The image of fully carved hills and bulk inserted buildings became so familiar, washing out neighborhoods to shove in ‘development’ projects and replacing already fitted built areas of well-balanced and well-connected social and economic strata with touristic appealing structures all became the norm of the-so-called regeneration and development of city’s built-urban-environment!
While these acquired powerful tools should’ve increased our creative diplomatic ‘design’ of our cities, buildings, society, politics and economy we find ourselves producing in the last few decades some of the least intelligent and most crude methods of human accommodations!

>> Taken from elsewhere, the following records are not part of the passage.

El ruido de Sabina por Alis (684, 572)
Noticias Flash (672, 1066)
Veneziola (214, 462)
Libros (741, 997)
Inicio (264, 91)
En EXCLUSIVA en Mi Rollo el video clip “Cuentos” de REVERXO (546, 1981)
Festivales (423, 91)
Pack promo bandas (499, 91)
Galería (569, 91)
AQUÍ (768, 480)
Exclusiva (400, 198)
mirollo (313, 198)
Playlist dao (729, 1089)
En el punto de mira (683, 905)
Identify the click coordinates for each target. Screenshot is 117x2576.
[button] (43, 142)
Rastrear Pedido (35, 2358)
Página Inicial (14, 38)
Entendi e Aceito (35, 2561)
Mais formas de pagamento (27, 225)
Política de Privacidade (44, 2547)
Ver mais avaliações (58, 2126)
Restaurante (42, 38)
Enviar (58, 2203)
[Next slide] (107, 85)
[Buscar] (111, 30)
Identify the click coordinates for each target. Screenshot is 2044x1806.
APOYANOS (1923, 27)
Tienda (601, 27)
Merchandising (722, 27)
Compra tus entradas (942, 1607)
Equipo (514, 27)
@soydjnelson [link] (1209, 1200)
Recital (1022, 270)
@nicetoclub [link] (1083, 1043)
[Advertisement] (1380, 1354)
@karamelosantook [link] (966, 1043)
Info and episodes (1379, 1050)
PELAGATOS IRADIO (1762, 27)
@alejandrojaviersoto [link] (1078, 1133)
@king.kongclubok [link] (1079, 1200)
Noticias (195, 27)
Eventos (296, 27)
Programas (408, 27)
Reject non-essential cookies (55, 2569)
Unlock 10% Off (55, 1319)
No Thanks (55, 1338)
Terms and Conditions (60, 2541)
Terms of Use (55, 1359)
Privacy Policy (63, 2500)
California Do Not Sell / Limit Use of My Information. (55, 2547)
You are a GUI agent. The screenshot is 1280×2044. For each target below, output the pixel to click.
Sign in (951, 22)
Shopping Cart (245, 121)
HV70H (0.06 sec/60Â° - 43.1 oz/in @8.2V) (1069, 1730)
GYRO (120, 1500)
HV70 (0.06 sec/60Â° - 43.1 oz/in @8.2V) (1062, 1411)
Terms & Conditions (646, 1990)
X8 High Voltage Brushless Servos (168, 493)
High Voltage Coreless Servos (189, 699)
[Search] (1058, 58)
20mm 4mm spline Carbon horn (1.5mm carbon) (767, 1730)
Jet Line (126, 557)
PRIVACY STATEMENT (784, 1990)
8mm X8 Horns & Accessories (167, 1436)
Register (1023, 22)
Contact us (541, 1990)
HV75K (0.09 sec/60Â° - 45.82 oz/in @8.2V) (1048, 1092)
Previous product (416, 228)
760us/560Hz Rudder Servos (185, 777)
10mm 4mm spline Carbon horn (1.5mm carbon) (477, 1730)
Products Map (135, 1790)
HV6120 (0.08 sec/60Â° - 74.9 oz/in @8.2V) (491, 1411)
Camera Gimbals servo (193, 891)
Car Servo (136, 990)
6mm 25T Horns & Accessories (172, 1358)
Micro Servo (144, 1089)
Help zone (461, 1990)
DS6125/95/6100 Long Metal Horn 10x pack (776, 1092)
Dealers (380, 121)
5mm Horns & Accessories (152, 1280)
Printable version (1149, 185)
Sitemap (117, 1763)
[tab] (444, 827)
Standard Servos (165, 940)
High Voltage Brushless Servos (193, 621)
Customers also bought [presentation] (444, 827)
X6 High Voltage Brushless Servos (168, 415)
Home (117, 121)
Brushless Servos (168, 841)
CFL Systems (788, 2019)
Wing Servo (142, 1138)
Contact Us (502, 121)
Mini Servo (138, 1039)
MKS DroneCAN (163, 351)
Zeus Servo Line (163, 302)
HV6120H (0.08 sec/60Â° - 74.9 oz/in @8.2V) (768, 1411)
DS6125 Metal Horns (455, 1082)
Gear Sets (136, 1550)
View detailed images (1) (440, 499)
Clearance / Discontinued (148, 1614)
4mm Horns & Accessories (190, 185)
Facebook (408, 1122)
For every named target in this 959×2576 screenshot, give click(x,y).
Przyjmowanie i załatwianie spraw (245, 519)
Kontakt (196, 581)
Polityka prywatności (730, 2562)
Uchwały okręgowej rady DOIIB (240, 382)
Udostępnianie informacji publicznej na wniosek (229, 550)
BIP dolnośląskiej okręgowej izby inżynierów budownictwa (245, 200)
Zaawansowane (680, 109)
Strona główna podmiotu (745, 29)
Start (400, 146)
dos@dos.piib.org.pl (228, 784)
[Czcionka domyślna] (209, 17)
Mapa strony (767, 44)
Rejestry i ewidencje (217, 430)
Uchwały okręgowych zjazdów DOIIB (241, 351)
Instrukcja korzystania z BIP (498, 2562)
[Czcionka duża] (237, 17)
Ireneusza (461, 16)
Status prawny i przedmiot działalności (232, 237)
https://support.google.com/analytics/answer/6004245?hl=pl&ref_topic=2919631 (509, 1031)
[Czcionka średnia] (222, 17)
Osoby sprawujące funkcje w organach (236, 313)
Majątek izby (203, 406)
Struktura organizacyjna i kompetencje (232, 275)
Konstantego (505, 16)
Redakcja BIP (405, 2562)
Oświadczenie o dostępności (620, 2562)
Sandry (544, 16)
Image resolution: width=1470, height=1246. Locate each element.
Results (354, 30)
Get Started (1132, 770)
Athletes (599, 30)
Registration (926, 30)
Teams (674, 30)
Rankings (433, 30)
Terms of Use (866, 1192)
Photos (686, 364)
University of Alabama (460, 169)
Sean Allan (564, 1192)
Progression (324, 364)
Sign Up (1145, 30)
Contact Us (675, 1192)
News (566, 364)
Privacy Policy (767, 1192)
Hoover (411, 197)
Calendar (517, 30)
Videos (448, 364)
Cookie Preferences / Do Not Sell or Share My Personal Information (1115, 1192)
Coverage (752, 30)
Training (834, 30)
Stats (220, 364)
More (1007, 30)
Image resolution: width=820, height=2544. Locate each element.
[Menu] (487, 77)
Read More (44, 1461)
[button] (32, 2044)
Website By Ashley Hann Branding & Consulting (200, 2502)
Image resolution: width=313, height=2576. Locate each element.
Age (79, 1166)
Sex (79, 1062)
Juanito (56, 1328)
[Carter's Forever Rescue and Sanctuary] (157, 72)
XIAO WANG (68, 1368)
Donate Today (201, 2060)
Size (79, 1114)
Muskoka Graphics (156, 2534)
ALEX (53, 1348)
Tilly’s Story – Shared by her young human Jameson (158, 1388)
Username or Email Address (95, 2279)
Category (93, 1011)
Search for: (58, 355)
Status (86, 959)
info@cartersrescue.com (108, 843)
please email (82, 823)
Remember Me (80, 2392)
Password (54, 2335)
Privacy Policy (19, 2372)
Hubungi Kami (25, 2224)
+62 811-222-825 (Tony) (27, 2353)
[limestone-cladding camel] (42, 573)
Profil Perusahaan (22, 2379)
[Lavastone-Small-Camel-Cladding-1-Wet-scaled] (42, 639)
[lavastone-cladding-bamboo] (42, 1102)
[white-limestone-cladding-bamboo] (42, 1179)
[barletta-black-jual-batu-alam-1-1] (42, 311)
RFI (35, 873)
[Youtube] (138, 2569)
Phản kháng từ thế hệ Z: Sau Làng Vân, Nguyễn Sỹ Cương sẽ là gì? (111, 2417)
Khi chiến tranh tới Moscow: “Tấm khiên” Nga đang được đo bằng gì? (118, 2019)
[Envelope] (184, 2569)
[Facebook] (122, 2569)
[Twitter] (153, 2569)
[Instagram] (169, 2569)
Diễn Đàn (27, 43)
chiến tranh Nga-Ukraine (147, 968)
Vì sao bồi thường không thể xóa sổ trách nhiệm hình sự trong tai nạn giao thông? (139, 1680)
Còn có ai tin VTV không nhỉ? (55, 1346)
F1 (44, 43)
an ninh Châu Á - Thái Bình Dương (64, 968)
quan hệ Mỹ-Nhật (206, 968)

Design, is a creative diplomatic organizational process responsive to human needs and aware of the politics of its existing context, and is now leveled down to a matter of fulfilling needs in a way that is most similar to paid prostitutes to avoid building complicated relationships!
So cats, have preserved and developed the craft we’ve lost, re-accommodating our city in endless creative ways worthy of observing and reflecting upon our arrogant design language!